Ein Käufermarkt bedeutet vor allem Vergleichbarkeit in einem Überangebot. Interessenten prüfen heute sehr genau: Preis, Zustand, Energiekennzahlen und teils rechtliche Rahmenbedingungen. Die Zeiten, in denen eine Immobilie allein durch ihre Existenz verkauft wurde, sind vorbei. Wer mit überhöhten Preisvorstellungen startet oder relevante Themen ausblendet, riskiert lange Vermarktungszeiten und starke Preisnachlässe. Gleichzeitig steigt die Nachfrage wieder, was zeigt, dass Käufer:innen durchaus bereit sind zu investieren, aber eben nur dann, wenn Angebot und Erwartungshaltung zusammenpassen. Für Verkäufer:innen heißt das: klare Zielgruppenansprache, saubere Aufbereitung und ein realistischer Marktzugang, wie sie auch bei FEELING HOME IMMOBILIEN konsequent verfolgt werden, sind entscheidend.
In der Branche ist derzeit auch von Marktbereinigung und Insolvenzen die Rede. Wie schätzen Sie diese Entwicklung ein?
Diese Marktbereinigung halte ich für einen wichtigen und gesunden Prozess, sowohl im Interesse der Kund:innen als auch für die Qualität der gesamten Maklerbranche. Gerade in herausfordernden Marktphasen zeigt sich sehr deutlich, wer sein Handwerk versteht. Fachwissen, klare Prozesse, Wertschätzung im Umgang mit Menschen und echte Empathie werden zu zentralen Differenzierungsmerkmalen. Makler:innen, die professionell arbeiten und diese Werte leben, verzeichnen bereits wieder spürbare Zuwächse und gewinnen nachhaltig Vertrauen. Langfristig stärkt diese Entwicklung die Branche und kommt vor allem den Kund:innen zugute.
Welche Rolle spielen aktuell Zinsen, Kreditvergabe und politische Rahmenbedingungen am Immobilienmarkt?

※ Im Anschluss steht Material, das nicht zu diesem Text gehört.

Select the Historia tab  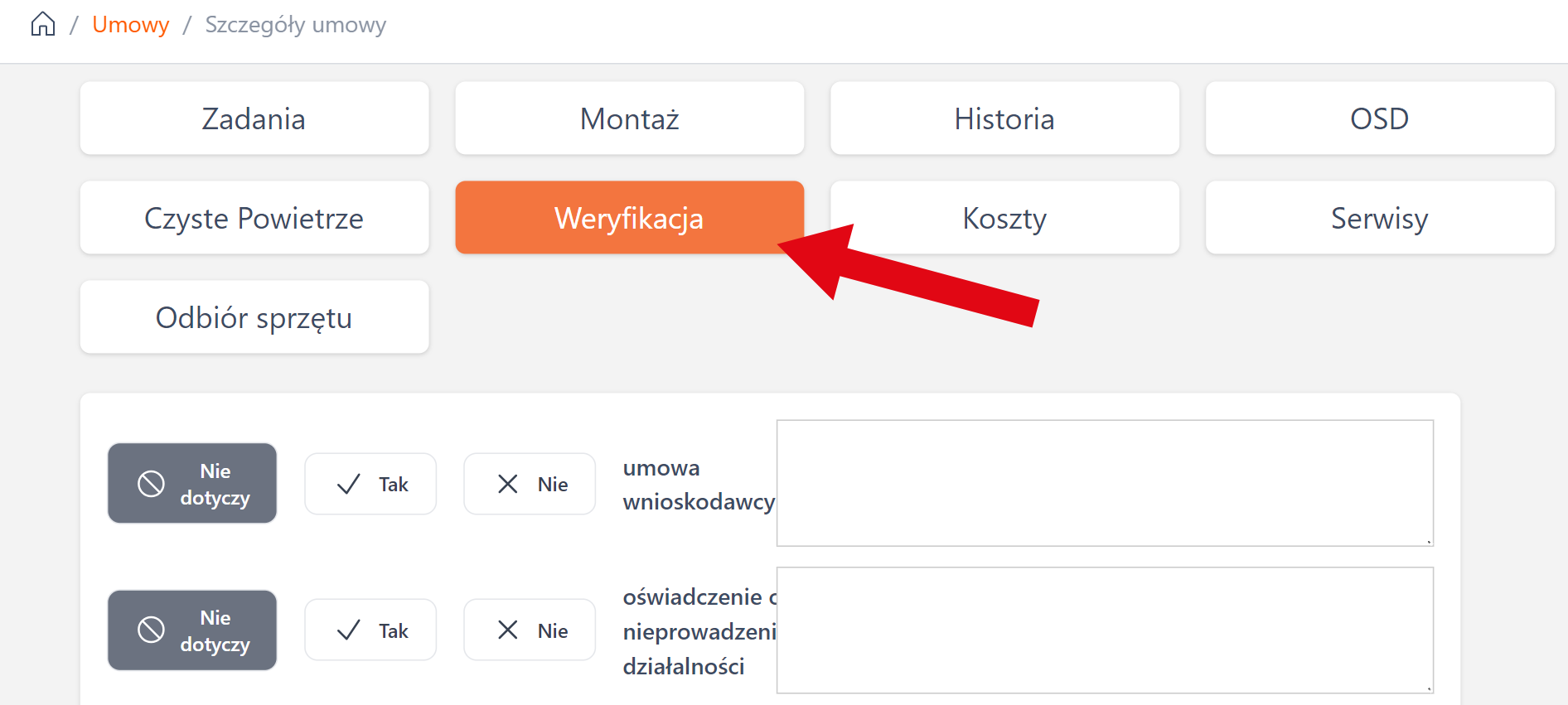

Die extrem niedrigen Zinsen der Jahre vor Corona und dem Krieg waren eine wirtschaftliche Ausnahmesituation und nicht nachhaltig. Heute bewegen wir uns wieder in einem "Normalzinssatz", der mehr Stabilität und Planbarkeit bringt. Allerdings sollte man mit einer Zinserhöhung aufgrund des Nahostkonfliktes rechnen. Käufer:innen haben sich daran angepasst, auch wenn die Finanzierung weiterhin gut vorbereitet sein muss. Obwohl die KIM-Verordnung, die strenge Vorgaben für Wohnimmobilienkredite wie mindestens 20 Prozent Eigenkapital und eine maximale Kreditrückzahlungsrate von 40 Prozent des Nettoeinkommens vorsah, im Sommer 2025 ausgelaufen ist, orientieren sich viele Banken weiterhin an diesen Richtlinien. Die Kreditvergabe bleibt weiter anspruchsvoll. Gut vorbereitete Käufer:innen mit realistischer Finanzierung sind weiterhin aktiv und verfügen über einen guten Marktüberblick. Seit dem 4. Quartal 2025 steigen die Transaktionszahlen. Zudem steigt die Nachfrage nach nachhaltigen Immobilien.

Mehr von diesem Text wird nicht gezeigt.